JS-61.8
Ensuring Care through Exclusion of a Workforce?

Thursday, 19 July 2018
Location: 718A (MTCC SOUTH BUILDING)
Distributed Paper
Virginia Kimey PFLÜCKE, B-TU Cottbus, Germany
Capitalist societies are structured by the separation of the private and public sphere. While the commodification of unpaid work keeps pulling women into household-related services, it takes shape very differently from what materialist feminists as Silvia Federici had demanded in the 1970s: The ‘wages for housework’-campaign sought to shake up capitalist reproduction by including the unpaid work of the proletarian housewife into wage labor. Today, the rising number of domestic employees as well as their poor working conditions are instead contributing to a global care crisis.

Analyzing paid domestic work in the context of authoritarian neoliberalism today, it shows that the home has long been a site for class struggles. In Spain, over 700.000 people work in private households today and their number keeps rising. Only a third of the workforce is registered, almost half are migrants, and over 90 percent women. Their marginalization within the workforce and labor regulation seems to ensure the provision of social reproduction within a society in crisis.
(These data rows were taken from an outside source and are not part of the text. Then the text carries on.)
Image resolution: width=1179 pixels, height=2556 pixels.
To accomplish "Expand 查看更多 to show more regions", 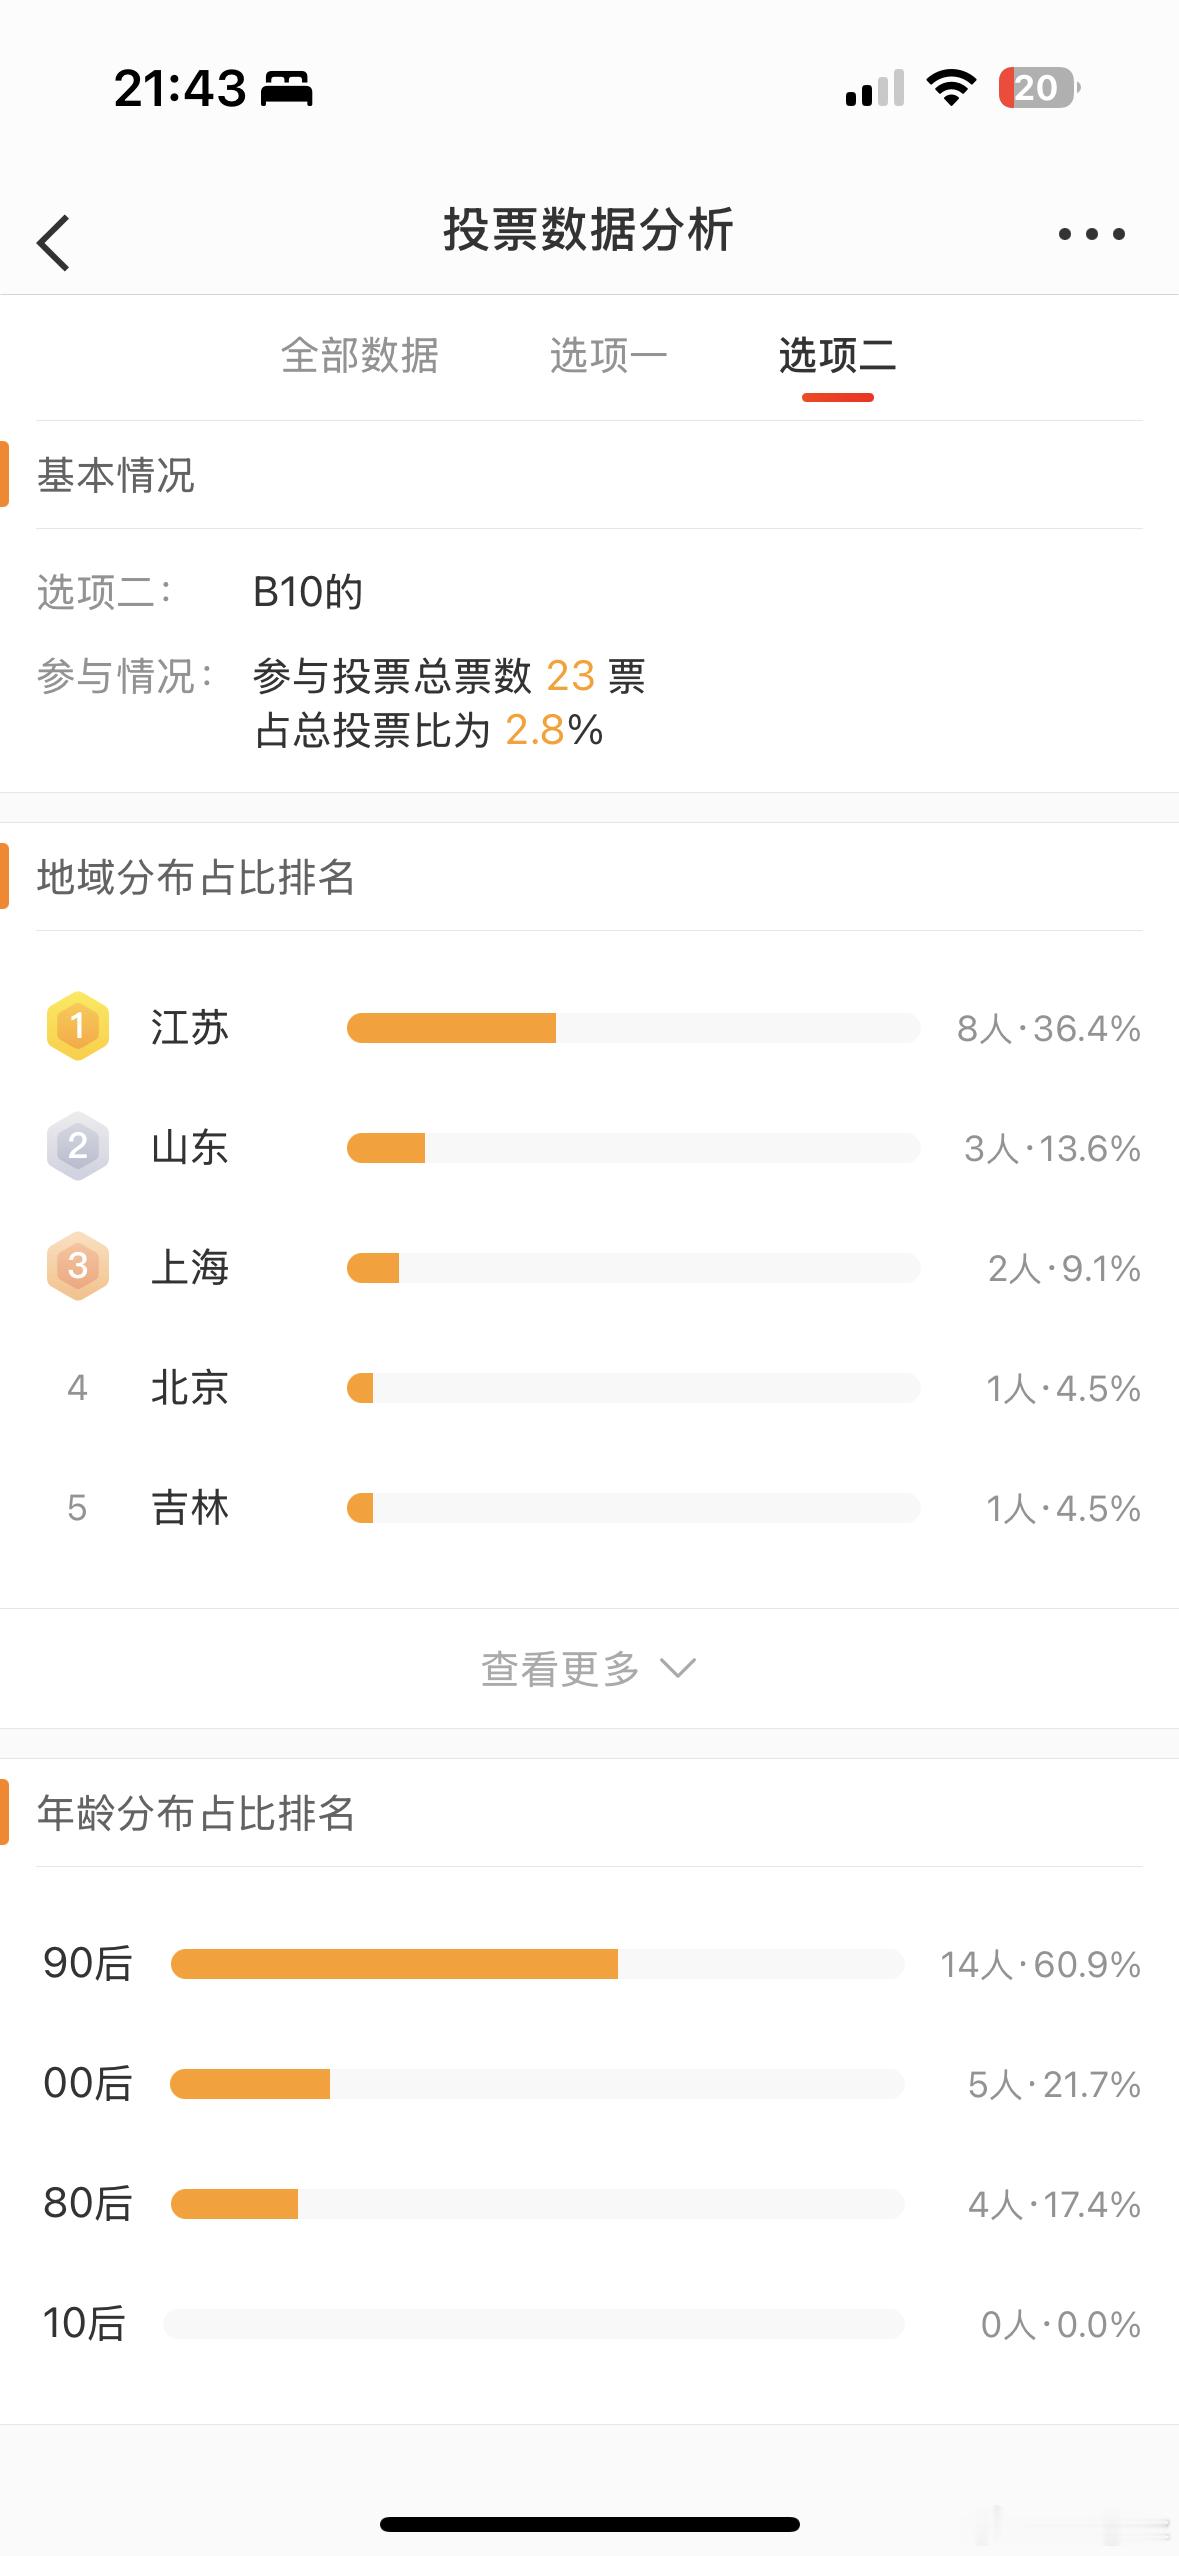I will coord(589,1668).
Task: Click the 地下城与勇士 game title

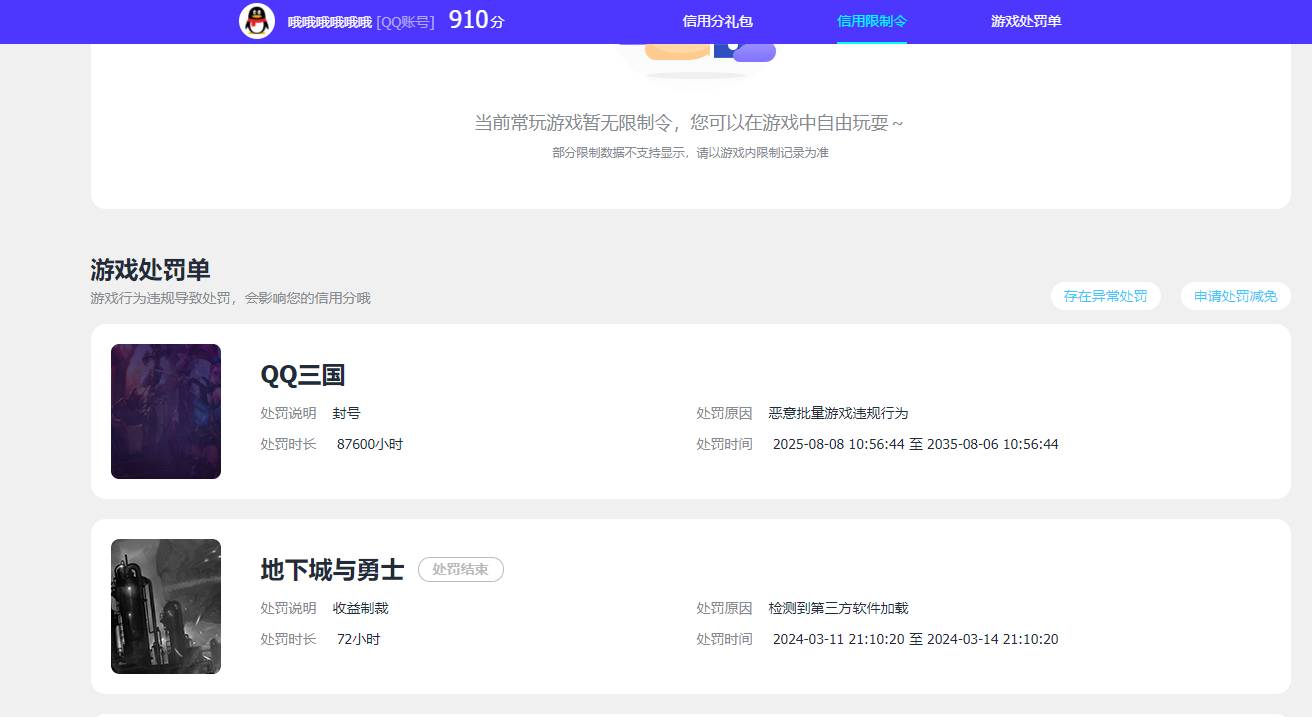Action: pos(331,570)
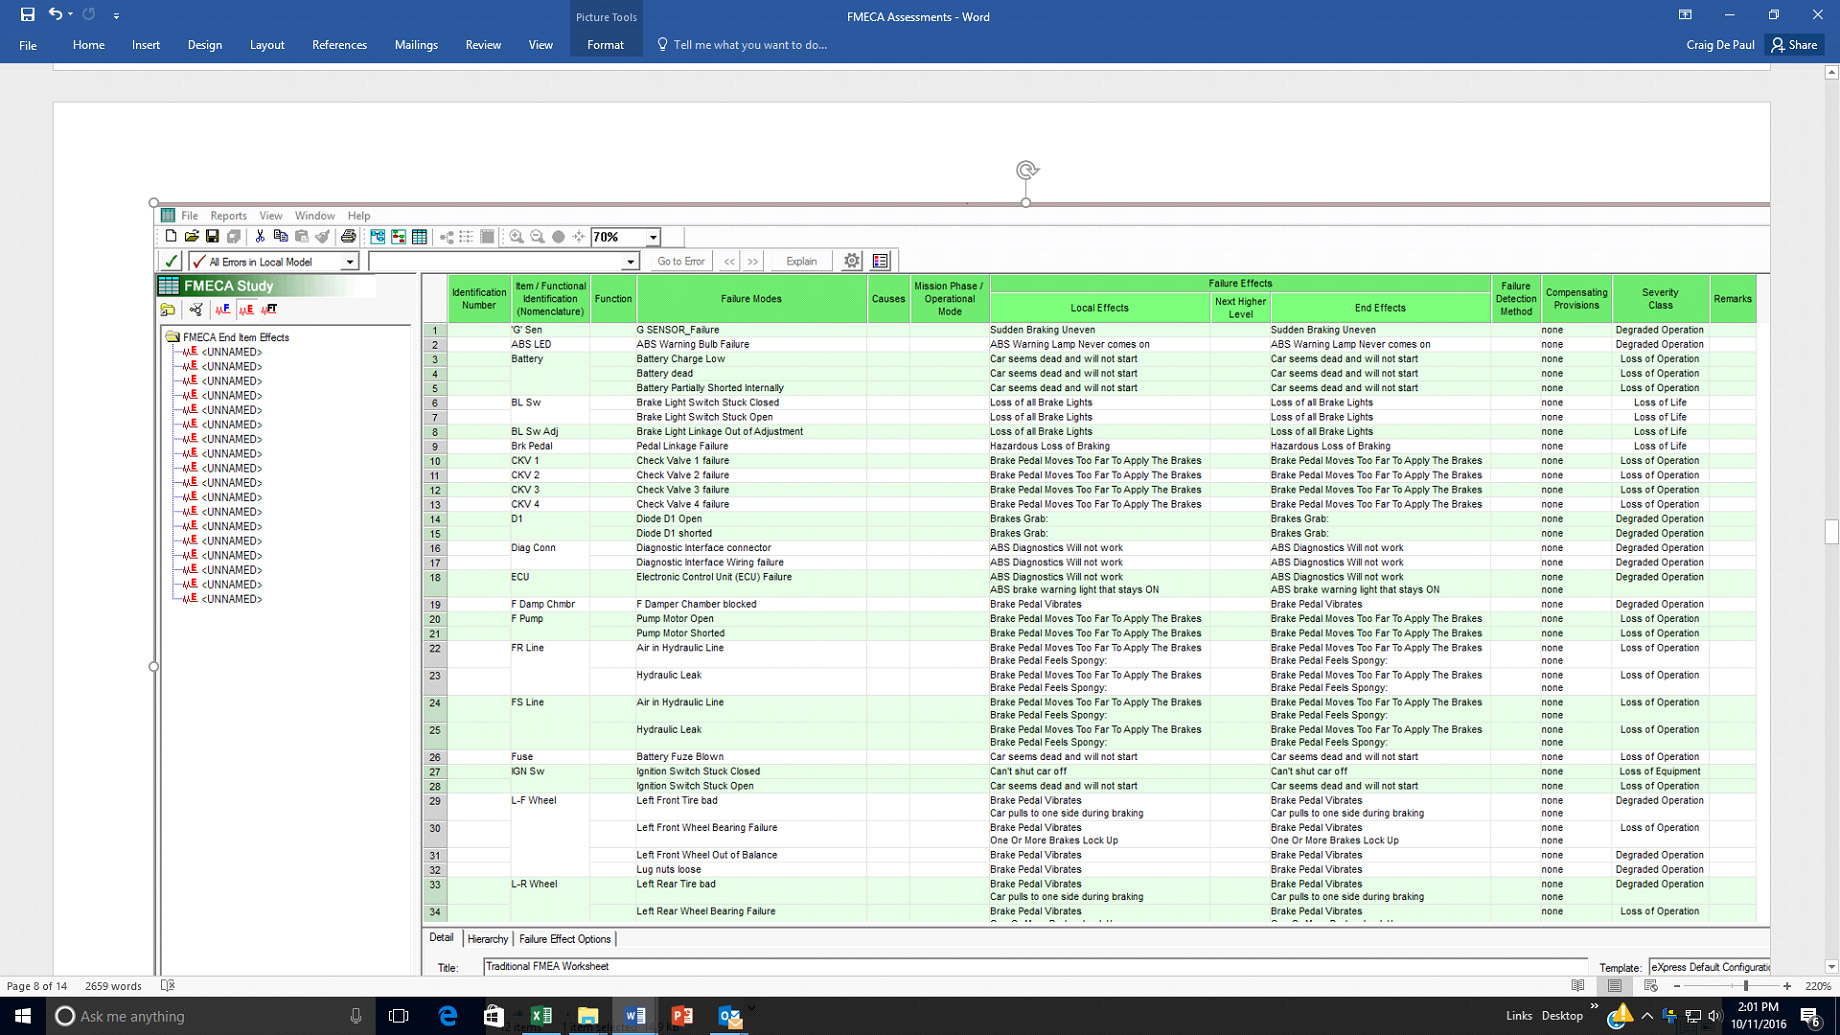
Task: Open Excel from the Windows taskbar
Action: click(x=541, y=1016)
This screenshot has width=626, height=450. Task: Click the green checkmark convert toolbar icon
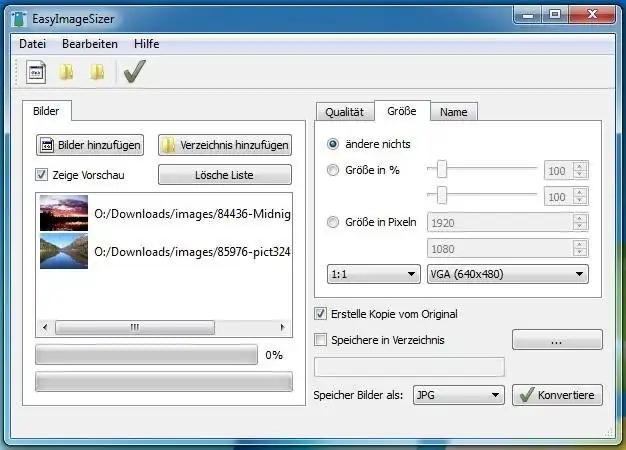pos(135,71)
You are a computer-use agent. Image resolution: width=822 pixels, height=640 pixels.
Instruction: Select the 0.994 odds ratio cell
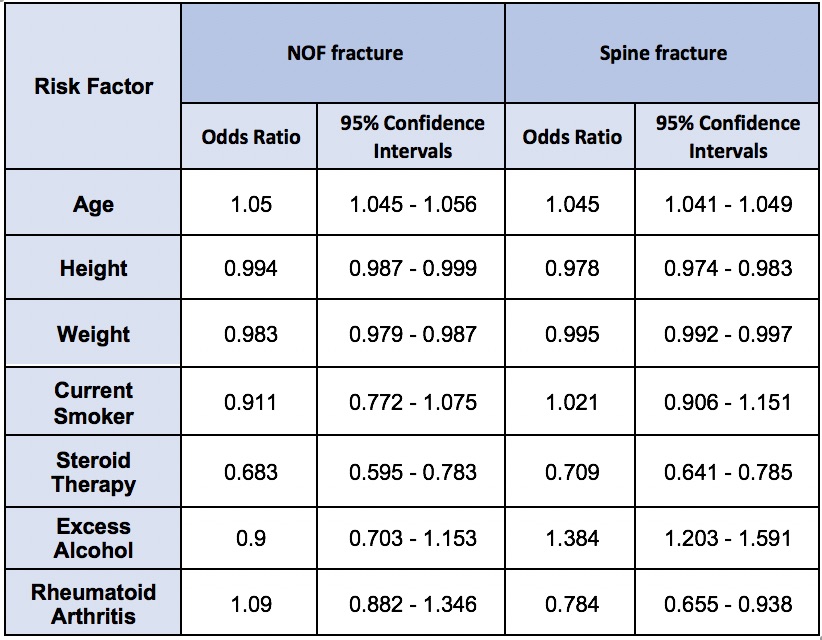coord(250,268)
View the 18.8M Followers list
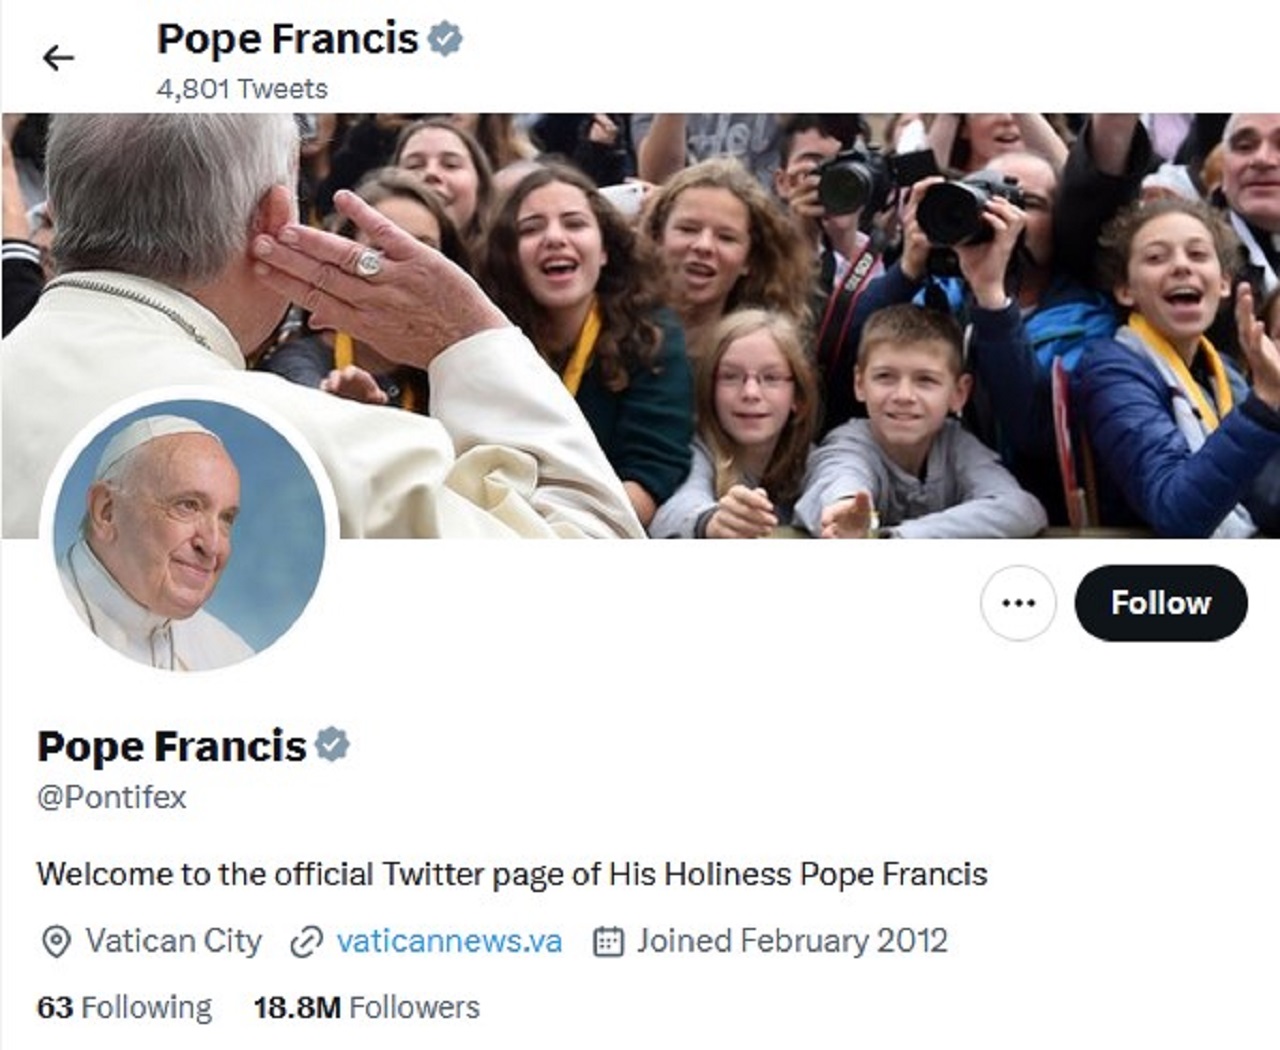 (x=366, y=1007)
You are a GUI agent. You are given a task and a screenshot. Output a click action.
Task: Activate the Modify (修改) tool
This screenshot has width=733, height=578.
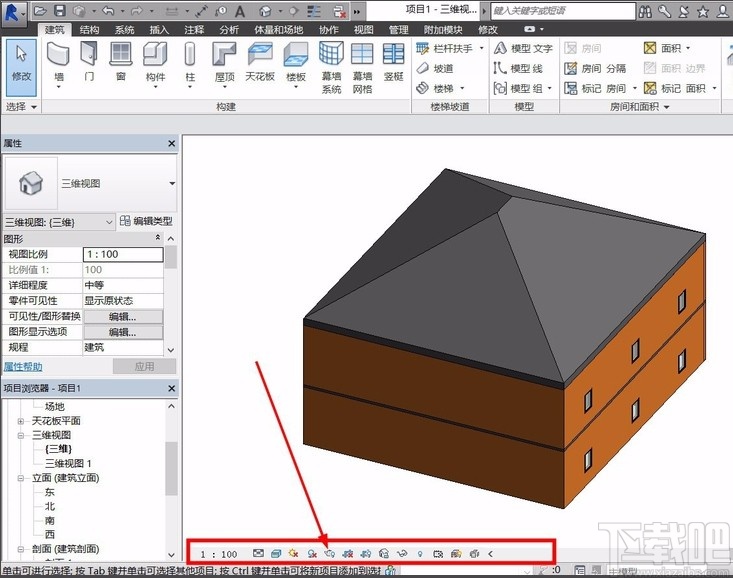click(x=21, y=62)
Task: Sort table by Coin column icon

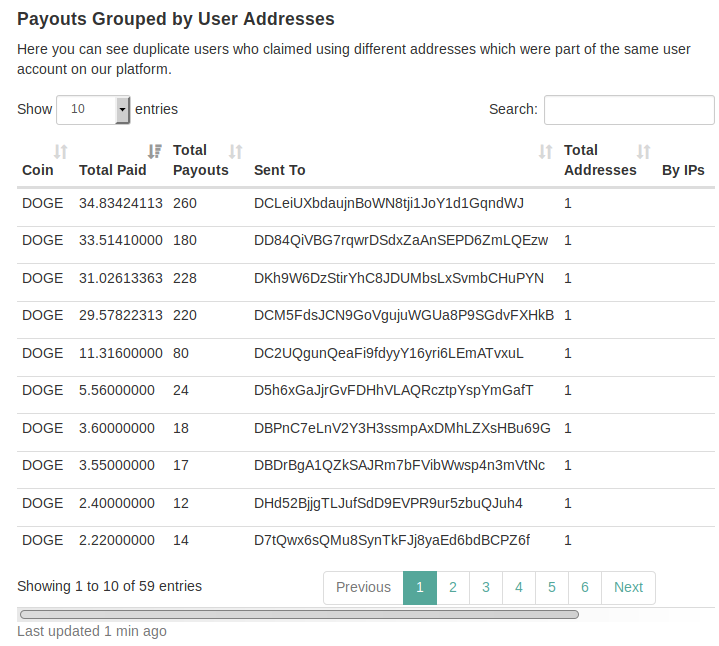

Building on critical feminist political economy, this paper interprets the labor relation of domestic workers in Spain from a historical-sociological perspective: Delineating the exclusion of the servant from basic rights of citizenship in the 19th century, I then analyze the interplay of ideological and economic processes in Franco- and post-Franco Spain through archival documents, statistics and interviews gathered in 2015. I elaborate the role of religion, gender ideology, workers’ organization as well as the politics of austerity in the (un-)making of a female working class.